To be fair, I was a little busy last year (while writing papers and presentations for Russian Culture) with creating the user interface for our new website, creating a user guide, style guide, training manual, and testing scripts, flying to Singapore to conduct user acceptance testing and content manager training with the Asia Pacific group, and then (oh, did I forget to mention this?) spending a month in St. Petersburg (yeah, that St. Petersburg) studying Russian.
Then there was Jack being laid off when I got back from Russia in July, my boss up and quiting in October, eleventh-hour activism to help return sanity to Congress, and the utter languishment of our website launch due to a third, and then fourth CEO replacement. (Meet the new boss: same as the old boss. Or maybe not. The new boss lives in Minneapolis and seems to have forgotten Chris and I exist.) And that Christmas thing. Okay, so I'm making excuses.
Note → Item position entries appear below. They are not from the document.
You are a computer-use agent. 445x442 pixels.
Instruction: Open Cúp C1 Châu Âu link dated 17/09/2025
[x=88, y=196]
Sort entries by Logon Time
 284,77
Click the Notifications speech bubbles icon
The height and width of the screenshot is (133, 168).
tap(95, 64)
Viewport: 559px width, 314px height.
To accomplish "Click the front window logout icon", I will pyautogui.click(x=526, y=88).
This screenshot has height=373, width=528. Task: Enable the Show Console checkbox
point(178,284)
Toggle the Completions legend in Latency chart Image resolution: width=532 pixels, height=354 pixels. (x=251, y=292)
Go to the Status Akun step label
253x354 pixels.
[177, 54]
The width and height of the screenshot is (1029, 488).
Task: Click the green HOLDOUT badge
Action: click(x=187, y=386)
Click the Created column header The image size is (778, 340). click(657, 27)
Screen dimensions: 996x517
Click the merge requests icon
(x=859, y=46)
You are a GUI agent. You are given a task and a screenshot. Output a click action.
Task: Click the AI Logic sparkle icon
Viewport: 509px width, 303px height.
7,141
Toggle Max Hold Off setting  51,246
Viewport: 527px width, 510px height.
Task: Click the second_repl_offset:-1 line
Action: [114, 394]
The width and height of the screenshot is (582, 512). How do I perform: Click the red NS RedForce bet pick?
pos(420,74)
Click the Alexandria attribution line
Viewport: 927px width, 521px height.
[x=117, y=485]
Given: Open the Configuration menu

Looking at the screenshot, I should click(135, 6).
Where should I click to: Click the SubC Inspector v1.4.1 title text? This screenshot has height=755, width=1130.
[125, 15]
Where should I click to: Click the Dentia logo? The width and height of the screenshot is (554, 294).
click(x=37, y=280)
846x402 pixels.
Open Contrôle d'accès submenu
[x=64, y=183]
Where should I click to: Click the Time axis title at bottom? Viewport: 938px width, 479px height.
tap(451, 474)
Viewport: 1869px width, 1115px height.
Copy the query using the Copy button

But today I re-reapplied at City College, spoke with my Russian Culture teacher (who sponsored the Summer in St. Petersburg), and will be taking her second-semester Practical Spoken Russian class on Wednesday nights.
Perhaps I will even get back to doing yoga. Perhaps monkeys will fly out of my butt. (Hopefully not during yoga.)
In the random category: Dumbass shit that sticks with me all year? Not realizing "Camus" was the spelling of the French philospher and thinking it was pronounced "came-us," and referring to Sasha Baron Cohen as Ali G, even though I knew that was a character and not his name. Why does this sort of thing haunt me? I don't know. But it makes me feel abysmally stupid.